> [Directions]
Render all of the rows below as a numbered list, leaving out any blank lines.

___ Data provided

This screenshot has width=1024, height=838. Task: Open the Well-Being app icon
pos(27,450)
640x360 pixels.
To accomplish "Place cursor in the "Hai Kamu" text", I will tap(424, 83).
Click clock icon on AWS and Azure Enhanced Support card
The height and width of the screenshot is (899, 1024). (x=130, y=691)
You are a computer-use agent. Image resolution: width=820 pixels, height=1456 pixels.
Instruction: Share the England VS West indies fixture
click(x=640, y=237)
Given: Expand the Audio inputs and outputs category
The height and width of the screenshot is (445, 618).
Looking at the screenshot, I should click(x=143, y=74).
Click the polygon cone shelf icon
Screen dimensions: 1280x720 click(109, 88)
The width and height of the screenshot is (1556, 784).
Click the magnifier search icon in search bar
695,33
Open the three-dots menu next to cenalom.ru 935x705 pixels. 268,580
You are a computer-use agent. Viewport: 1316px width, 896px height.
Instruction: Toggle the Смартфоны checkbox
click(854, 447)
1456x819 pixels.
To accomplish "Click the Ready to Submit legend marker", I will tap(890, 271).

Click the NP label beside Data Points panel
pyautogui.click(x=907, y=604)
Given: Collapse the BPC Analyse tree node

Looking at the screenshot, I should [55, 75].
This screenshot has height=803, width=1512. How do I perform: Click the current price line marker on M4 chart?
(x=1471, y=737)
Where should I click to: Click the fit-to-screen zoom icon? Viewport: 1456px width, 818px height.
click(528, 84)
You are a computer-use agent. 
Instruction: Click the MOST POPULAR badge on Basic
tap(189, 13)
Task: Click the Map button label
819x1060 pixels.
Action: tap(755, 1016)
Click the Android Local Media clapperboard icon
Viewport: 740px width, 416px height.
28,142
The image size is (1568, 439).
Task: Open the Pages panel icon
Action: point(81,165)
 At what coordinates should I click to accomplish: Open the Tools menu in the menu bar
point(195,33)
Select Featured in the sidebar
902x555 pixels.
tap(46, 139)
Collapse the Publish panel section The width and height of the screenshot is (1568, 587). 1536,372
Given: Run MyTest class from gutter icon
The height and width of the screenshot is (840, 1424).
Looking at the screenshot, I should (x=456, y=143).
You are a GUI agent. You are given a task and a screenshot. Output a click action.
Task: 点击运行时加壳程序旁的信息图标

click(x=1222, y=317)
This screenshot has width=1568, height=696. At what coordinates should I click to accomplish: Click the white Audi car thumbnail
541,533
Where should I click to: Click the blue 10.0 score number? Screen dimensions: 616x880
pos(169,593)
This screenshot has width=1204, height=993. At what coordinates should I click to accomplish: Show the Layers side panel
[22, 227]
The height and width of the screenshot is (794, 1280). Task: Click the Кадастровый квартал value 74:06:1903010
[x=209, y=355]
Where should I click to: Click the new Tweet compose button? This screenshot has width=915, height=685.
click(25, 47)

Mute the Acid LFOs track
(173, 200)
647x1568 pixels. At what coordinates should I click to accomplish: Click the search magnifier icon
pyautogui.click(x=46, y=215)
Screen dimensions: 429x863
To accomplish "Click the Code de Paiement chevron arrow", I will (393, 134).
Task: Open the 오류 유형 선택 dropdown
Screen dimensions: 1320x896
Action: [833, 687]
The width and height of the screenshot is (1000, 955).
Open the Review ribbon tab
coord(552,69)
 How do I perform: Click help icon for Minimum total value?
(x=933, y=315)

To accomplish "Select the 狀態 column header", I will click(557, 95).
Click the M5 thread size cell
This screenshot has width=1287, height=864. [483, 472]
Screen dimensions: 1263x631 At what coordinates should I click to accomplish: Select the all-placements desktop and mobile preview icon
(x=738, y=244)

______

> [Output for this exercise]
1. This screenshot has width=1024, height=838. Task: Open the Well-Being app icon
2. pos(27,450)
3. 640x360 pixels.
4. To accomplish "Place cursor in the "Hai Kamu" text", I will tap(424, 83).
5. Click clock icon on AWS and Azure Enhanced Support card
6. The height and width of the screenshot is (899, 1024). (x=130, y=691)
7. You are a computer-use agent. Image resolution: width=820 pixels, height=1456 pixels.
8. Instruction: Share the England VS West indies fixture
9. click(x=640, y=237)
10. Given: Expand the Audio inputs and outputs category
11. The height and width of the screenshot is (445, 618).
12. Looking at the screenshot, I should click(x=143, y=74).
13. Click the polygon cone shelf icon
14. Screen dimensions: 1280x720 click(109, 88)
15. The width and height of the screenshot is (1556, 784).
16. Click the magnifier search icon in search bar
17. 695,33
18. Open the three-dots menu next to cenalom.ru 935x705 pixels. 268,580
19. You are a computer-use agent. Viewport: 1316px width, 896px height.
20. Instruction: Toggle the Смартфоны checkbox
21. click(854, 447)
22. 1456x819 pixels.
23. To accomplish "Click the Ready to Submit legend marker", I will tap(890, 271).
24. Click the NP label beside Data Points panel
25. pyautogui.click(x=907, y=604)
26. Given: Collapse the BPC Analyse tree node
27. Looking at the screenshot, I should [55, 75].
28. This screenshot has height=803, width=1512. How do I perform: Click the current price line marker on M4 chart?
29. (x=1471, y=737)
30. Where should I click to: Click the fit-to-screen zoom icon? Viewport: 1456px width, 818px height.
31. click(528, 84)
32. You are a computer-use agent. 
33. Instruction: Click the MOST POPULAR badge on Basic
34. tap(189, 13)
35. Task: Click the Map button label
36. 819x1060 pixels.
37. Action: tap(755, 1016)
38. Click the Android Local Media clapperboard icon
39. Viewport: 740px width, 416px height.
40. 28,142
41. The image size is (1568, 439).
42. Task: Open the Pages panel icon
43. Action: point(81,165)
44.  At what coordinates should I click to accomplish: Open the Tools menu in the menu bar
45. point(195,33)
46. Select Featured in the sidebar
47. 902x555 pixels.
48. tap(46, 139)
49. Collapse the Publish panel section The width and height of the screenshot is (1568, 587). 1536,372
50. Given: Run MyTest class from gutter icon
51. The height and width of the screenshot is (840, 1424).
52. Looking at the screenshot, I should (x=456, y=143).
53. You are a GUI agent. You are given a task and a screenshot. Output a click action.
54. Task: 点击运行时加壳程序旁的信息图标
55. click(x=1222, y=317)
56. This screenshot has width=1568, height=696. At what coordinates should I click to accomplish: Click the white Audi car thumbnail
57. 541,533
58. Where should I click to: Click the blue 10.0 score number? Screen dimensions: 616x880
59. pos(169,593)
60. This screenshot has width=1204, height=993. At what coordinates should I click to accomplish: Show the Layers side panel
61. [22, 227]
62. The height and width of the screenshot is (794, 1280). Task: Click the Кадастровый квартал value 74:06:1903010
63. [x=209, y=355]
64. Where should I click to: Click the new Tweet compose button? This screenshot has width=915, height=685.
65. click(25, 47)
66. Mute the Acid LFOs track
67. (173, 200)
68. 647x1568 pixels. At what coordinates should I click to accomplish: Click the search magnifier icon
69. pyautogui.click(x=46, y=215)
70. Screen dimensions: 429x863
71. To accomplish "Click the Code de Paiement chevron arrow", I will (393, 134).
72. Task: Open the 오류 유형 선택 dropdown
73. Screen dimensions: 1320x896
74. Action: [833, 687]
75. The width and height of the screenshot is (1000, 955).
76. Open the Review ribbon tab
77. coord(552,69)
78.  How do I perform: Click help icon for Minimum total value?
79. (x=933, y=315)
80. To accomplish "Select the 狀態 column header", I will click(557, 95).
81. Click the M5 thread size cell
82. This screenshot has width=1287, height=864. [483, 472]
83. Screen dimensions: 1263x631 At what coordinates should I click to accomplish: Select the all-placements desktop and mobile preview icon
84. (x=738, y=244)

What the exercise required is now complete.